Ablehnung des Antrags auf Lernmittelfreiheit
Für den Fall, dass ihr Antrag auf Lernmittelfreiheit (beispielsweise wegen zu hohen Einkommens) abgelehnt wird, können die Antragstellenden bereits im
Antragsformular erklären, dass sie sich für die Ausleihe gegen Entgelt anmelden.

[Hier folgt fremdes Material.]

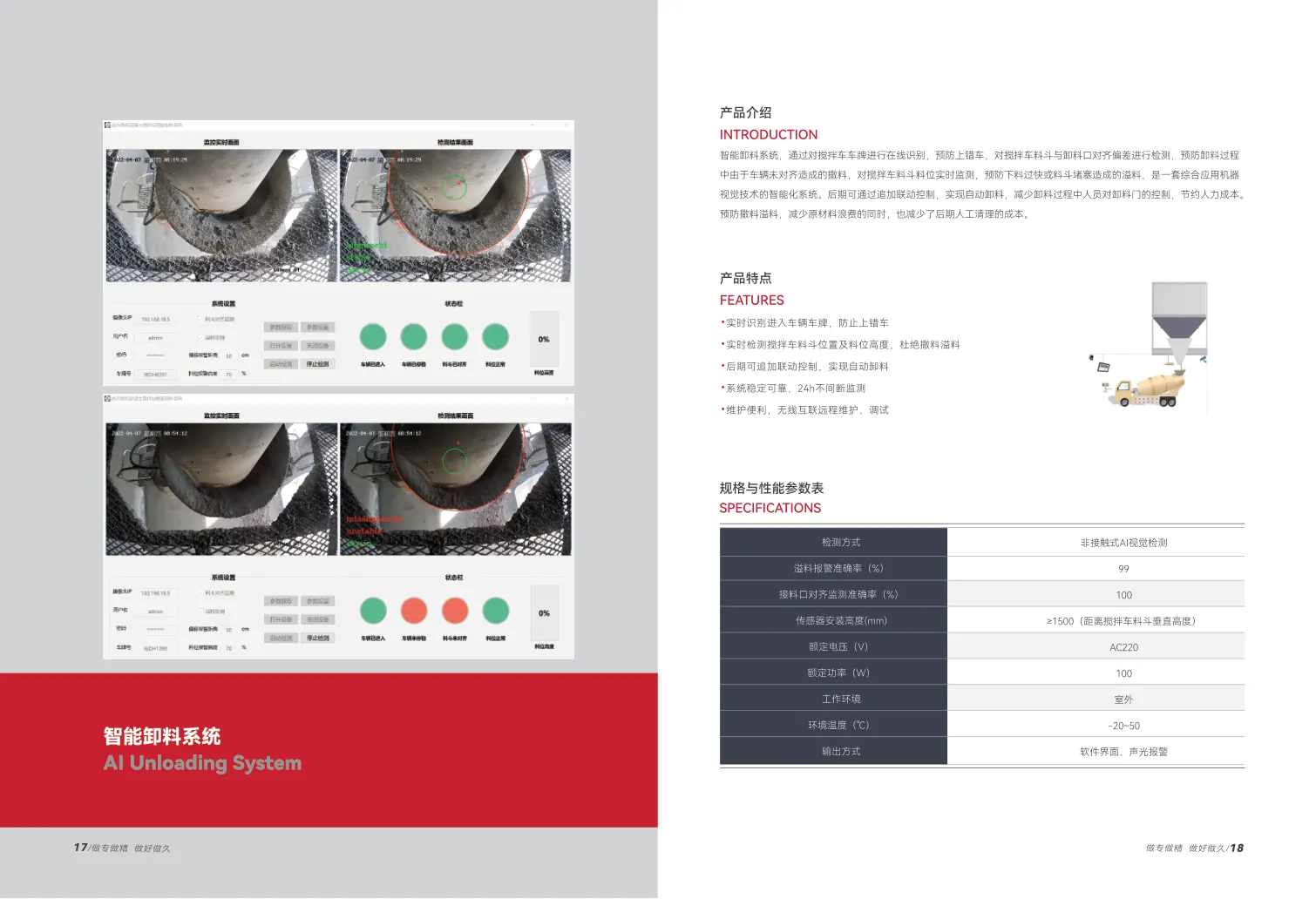
Task: Click 停止检测 button in the all-green status window
Action: pyautogui.click(x=318, y=364)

Wenn die Antragstellenden davon Gebrauch gemacht haben, muss dies seitens der Schulträger im Schulträgerportal vermerkt werden. Bei der Bedarfsermittlung werden die notwendigen Lernmittel für diese Schülerinnen und Schüler automatisch berücksichtigt. Eine Anmeldung für die entgeltliche Ausleihe im Onlineportal ist durch die Eltern nicht mehr erforderlich. Allerdings müssen die Eltern spätestens bis Ende Juli eines Jahres im Online-Portal „LMF-online.rlp.de“ ihre persönlichen Daten und ihre Bankverbindung angeben. Hierauf sollten die Schulträger im Ablehnungsbescheid deutlich hinweisen, damit die Abbuchung der Leihentgelte reibungslos erfolgen kann.
Falls sie keinen Gebrauch davon gemacht haben, wird im Schulträgerportal die Ablehnung vermerkt und die Eltern müssen alle Lernmittel selbst kaufen, sofern sie sich nicht zu den üblichen Anmeldefristen im Onlineportal für die entgeltliche Ausleihe anmelden.